The main aim of advisory sessions is to ensure that at least one adult within the school gets to know each student well and makes sure that his or her learning needs are met.
Here are some pointers for having a successful advisory session.
Having a Flexible and Adaptive Plan
Having a schedule for advisory meetings is helpful. Nonetheless, a strict or rigid curriculum can be disastrous and may not meet the objectives of the advisory plan. It is wise to have a structure that is flexible, reasonable and adaptive to changes.
Receiving Backup From the Administration
It is critical that mentors should receive as much help as they are expected to provide to the students. Since teachers already have too much on their plates to have time to be advisors, they need to be given time to prepare for the advisory classes. In some institutions, the management does take the responsibility to hire people whose sole purpose is to develop a program to coach the teachers.
Asking the Big Question
Most students in high school are in the adolescent stage, which is defined as the stage of identity formation and individuation. At many times, teaching fails to adequately address what students want to do when they are done with school. The big question promotes openness and a thoughtful mind among students, which helps them to have a plan for life after school.
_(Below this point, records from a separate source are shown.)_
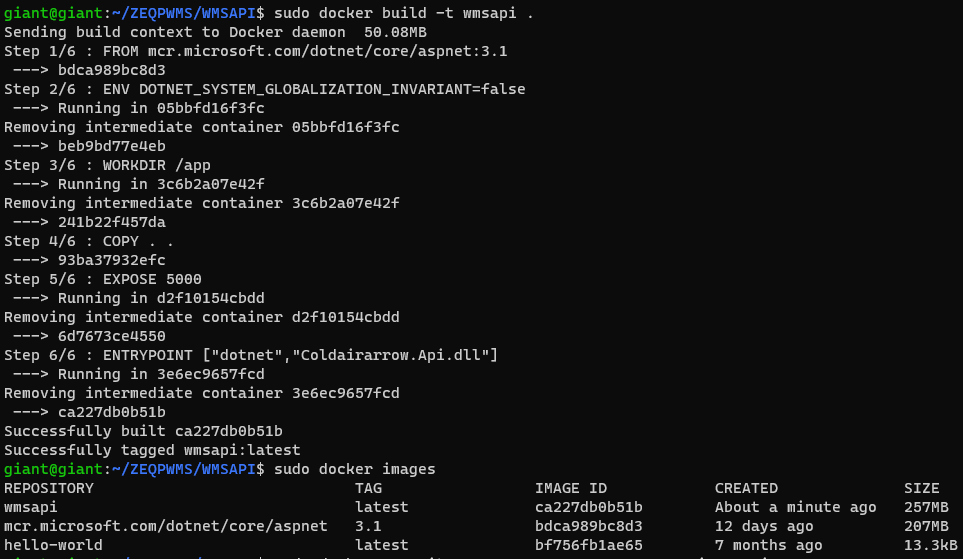963x559 pixels.
Task: Click the 'Step 5/6 : EXPOSE 5000' line
Action: click(103, 279)
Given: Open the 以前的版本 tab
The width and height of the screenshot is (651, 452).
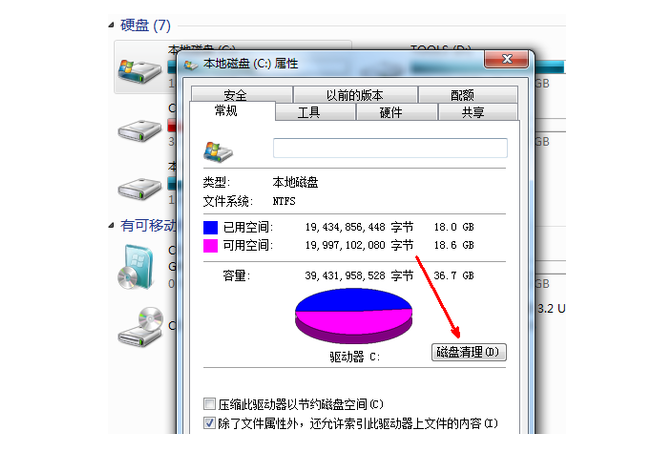Looking at the screenshot, I should (355, 95).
Making Advisory Sessions Different From Regular School Work
A school needs to design a toolkit that looks and feels very different from the typical classwork that students receive daily. Materials used in counseling sessions, for example videos and print materials, should signal to the students that the knowledge they are about to get is different and valuable. The look, design, and sequencing of an advisory curriculum matter a lot. They will determine whether the session will be interactive, lively, and hence meet the objective of the advisory class or if it will be boring and have no meaning to the student.
Creating an Open Environment
Teachers should create an advisory culture where the students feel safe talking about and sharing personal feelings without being victimized, humiliated, and ridiculed by their peers. The relationship between the students and the advisor must be open so that the students will be willing to be open to the advisors and be engaged. To be an advisor with a positive impact, one has to make an effort to connect with students in different ways. The counselor has to be real with students and also be able to share his or her own stories so that the students can relate.